Intanto proseguono le indagini per cercare di far luce sul sabato di sangue che la scorsa settimana ha gettato nel terrore un intero quartiere. Prima l’agguato a Luigi Cona, titolare della rosticceria “Al bocconcino” di via dell’Allodola, gambizzato a colpi di pistola. Qualche ora più tardi sempre a Falsomiele l’omicidio di Sciacchitano. Un’esecuzione in piena regola, con i killer, arrivati a bordo di un’auto, che non gli hanno lasciato scampo. Il colpo mortale alla testa. Nella sparatoria è rimasto ferito un 23enne che era con lui, raggiunto dai colpi di pistola all’addome. L’ipotesi privilegiata dagli investigatori resta quella di un regolamento di conti.
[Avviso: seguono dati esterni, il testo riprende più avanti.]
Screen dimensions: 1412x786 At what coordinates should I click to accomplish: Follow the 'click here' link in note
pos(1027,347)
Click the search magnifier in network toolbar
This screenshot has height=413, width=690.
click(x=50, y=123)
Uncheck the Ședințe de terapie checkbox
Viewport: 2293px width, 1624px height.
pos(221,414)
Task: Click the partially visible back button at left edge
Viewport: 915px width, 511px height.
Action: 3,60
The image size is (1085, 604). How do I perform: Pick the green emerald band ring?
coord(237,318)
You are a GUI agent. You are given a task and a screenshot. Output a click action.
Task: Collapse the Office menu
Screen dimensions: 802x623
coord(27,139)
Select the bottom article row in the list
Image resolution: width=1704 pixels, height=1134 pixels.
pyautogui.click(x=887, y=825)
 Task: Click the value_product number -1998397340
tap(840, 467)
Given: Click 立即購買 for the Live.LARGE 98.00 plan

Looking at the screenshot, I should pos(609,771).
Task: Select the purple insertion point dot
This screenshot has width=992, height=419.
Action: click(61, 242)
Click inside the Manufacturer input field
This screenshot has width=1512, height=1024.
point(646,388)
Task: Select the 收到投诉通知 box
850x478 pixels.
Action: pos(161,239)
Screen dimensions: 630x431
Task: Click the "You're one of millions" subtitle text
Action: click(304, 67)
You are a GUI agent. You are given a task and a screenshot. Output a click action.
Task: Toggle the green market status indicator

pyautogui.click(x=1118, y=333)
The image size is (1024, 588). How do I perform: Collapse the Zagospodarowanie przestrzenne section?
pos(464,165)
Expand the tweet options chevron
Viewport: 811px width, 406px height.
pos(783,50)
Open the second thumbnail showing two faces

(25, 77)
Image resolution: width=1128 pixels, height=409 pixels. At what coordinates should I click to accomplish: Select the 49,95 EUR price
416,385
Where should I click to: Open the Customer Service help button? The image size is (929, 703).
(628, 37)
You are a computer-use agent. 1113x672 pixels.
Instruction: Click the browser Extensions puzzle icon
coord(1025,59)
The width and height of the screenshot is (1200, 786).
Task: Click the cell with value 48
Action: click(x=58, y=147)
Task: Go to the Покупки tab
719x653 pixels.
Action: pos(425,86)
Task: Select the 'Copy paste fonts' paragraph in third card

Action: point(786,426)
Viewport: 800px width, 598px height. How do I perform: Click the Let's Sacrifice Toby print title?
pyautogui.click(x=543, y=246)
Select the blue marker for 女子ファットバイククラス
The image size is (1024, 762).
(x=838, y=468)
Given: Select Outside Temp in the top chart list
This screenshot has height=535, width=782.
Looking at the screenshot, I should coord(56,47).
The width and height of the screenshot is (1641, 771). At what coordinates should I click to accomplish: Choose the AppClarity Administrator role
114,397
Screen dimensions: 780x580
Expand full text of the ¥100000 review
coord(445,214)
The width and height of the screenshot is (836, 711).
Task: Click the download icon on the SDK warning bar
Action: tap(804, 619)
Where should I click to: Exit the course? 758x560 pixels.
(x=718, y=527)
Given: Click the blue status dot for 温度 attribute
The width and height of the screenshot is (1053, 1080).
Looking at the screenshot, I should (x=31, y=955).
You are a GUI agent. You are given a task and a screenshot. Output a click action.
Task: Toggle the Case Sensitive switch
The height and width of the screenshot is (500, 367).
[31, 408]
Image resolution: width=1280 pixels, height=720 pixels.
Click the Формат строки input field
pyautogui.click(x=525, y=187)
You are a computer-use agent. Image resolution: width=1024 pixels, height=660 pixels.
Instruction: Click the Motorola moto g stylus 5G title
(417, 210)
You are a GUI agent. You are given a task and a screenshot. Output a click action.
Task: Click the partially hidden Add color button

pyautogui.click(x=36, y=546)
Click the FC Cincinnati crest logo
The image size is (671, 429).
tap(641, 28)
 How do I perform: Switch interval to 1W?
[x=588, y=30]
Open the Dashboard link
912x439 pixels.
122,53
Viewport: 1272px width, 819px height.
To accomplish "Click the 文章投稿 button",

Magari nel mondo dello spaccio di droga, che ha nel quartiere una delle sue piazze principali.
Resta da capire, però, se e come i due fatti di sangue avvenuti a poche ore di distanza l’uno dall’altro siano collegati. Chi ha sparato a Cona non voleva ucciderlo: ha mirato alle gambe. Quattro colpi di pistola, che lo hanno raggiunto tre alla gamba sinistra e uno alla destra. Poi i due si sono allontanati a bordo di una Honda SH di colore bianco, facendo perdere le proprie tracce. Un avvertimento, una lezione che Cona avrebbe dovuto ricordare per tutta la vita.
Al pronto soccorso dell’ospedale Civico agli investigatori il 32enne ha raccontato di una rapina finita nel sangue. Una versione che non convince per nulla gli investigatori, che coordinati dal procuratore aggiunto Lenardo Agueci e dai sostituti Sergio Demontis e Luca Battinieri, stanno cercando di capire se dietro l’agguato e il ferimento ci sia l’ombra della mafia. Certo è che un’esecuzione così plateale non sarebbe potuta avvenire senza un’autorizzazione “pesante”. E Cosa nostra, negli ultimi anni sempre più colpita dalla crisi economica e con le casse sempre più a secco, è tornata a fare affari con la droga, controllando le varie piazze dello spaccio. Un controllo capillare e a tappeto, in cui chi sbaglia o alza la testa va punito. In maniera esemplare.